The SEC first enacted the uptick rule during the Depression, after the market crashed in 1937-38. It then voted to repeal the rule in mid-2007, after internal studies showed that removing the restrictions would not have a “deleterious impact on market quality or liquidity.”
To some, the issue is clear-cut. The American Bankers Association, a trade group representing the vast majority of American banks — whose equity values have been especially battered in the last 18 months — recently submitted an opinion in favor of reinstating the short-sale restrictions.
Sally Miller, a spokesman for the ABA, said the member banks thought there was a clear link between the market turmoil and the rule change.
“All of a sudden subsequent to 2007 they can see all their stocks going haywire,” Ms. Miller said. “It’s cause and effect.”

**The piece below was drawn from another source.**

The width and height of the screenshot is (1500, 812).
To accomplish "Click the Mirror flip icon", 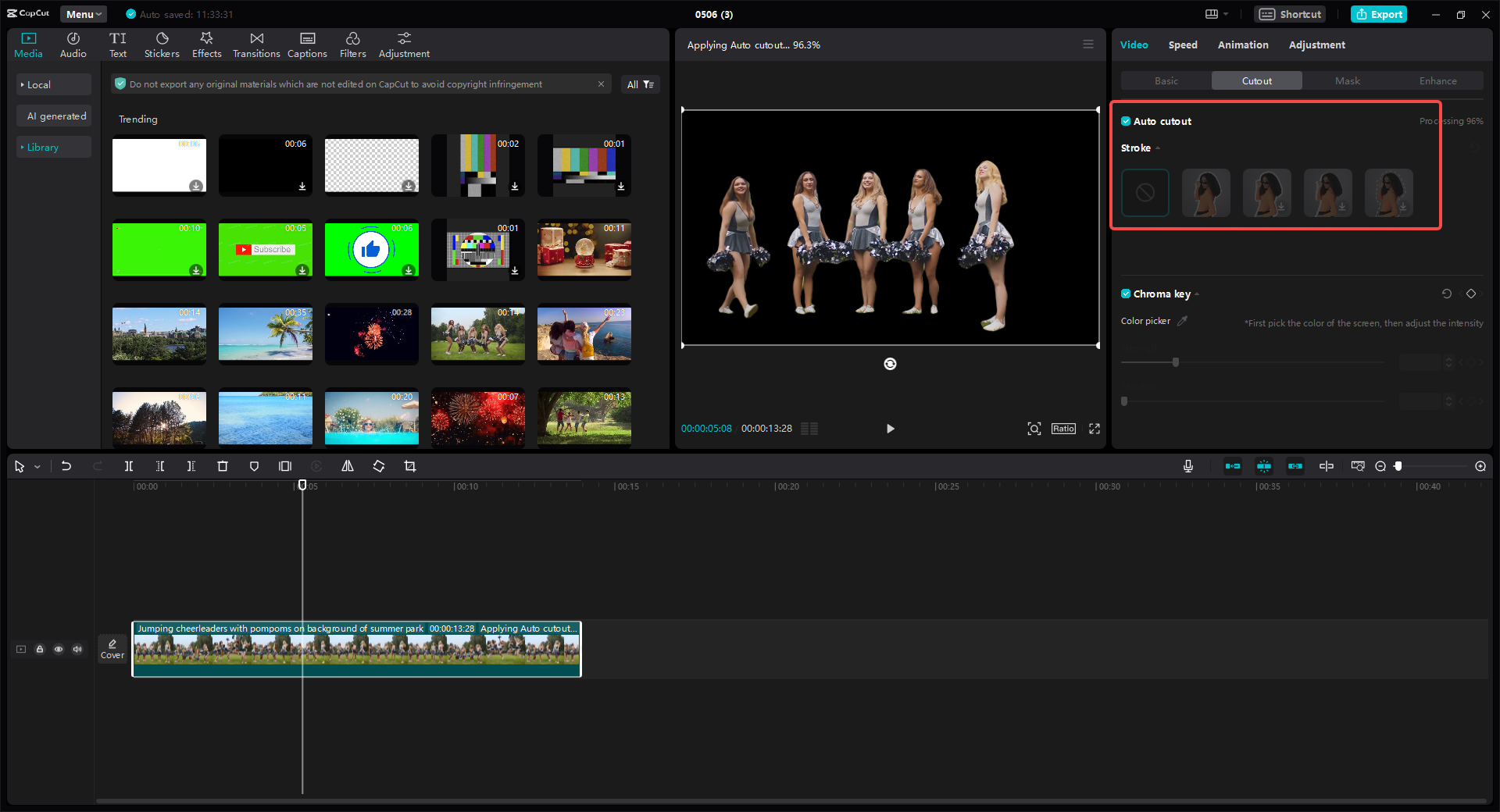I will click(348, 466).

Traders and fund managers, however, say the rule is a part of a broader opposition to short-selling, a tool investors need to bring overvalued stocks back into line. Short-sales, they say, are a frequent scapegoat for companies of exaggerated fundamental strength. Others say that the rule will have little meaningful impact. “I don’t mind what I see as minor inconveniences,” said Whitney Tilson, an author and managing partner of T2 Partners, “if it will get rid of the critics who like to blame short-sellers every time a stock goes down.”
Duncan Niederauer, the chief of NYSE Euronext, which runs the New York Stock Exchange, said in March that while “there was no economic benefit” from having the uptick rule, “it would go a long way to adding confidence.”
The exchange has since officially voiced its support. Joseph M. Mecane, the chief administrative officer for United States markets at the NYSE, said that the exchange was not trying to curb traders’ ability to sell short but was wary of the “kind of herd mentality” that gripped the markets during the few most staggering days of the fourth quarter last year.
“You want some sort of a dampener in those periods,” Mr. Mecane said, “and let the stock breathe a bit.”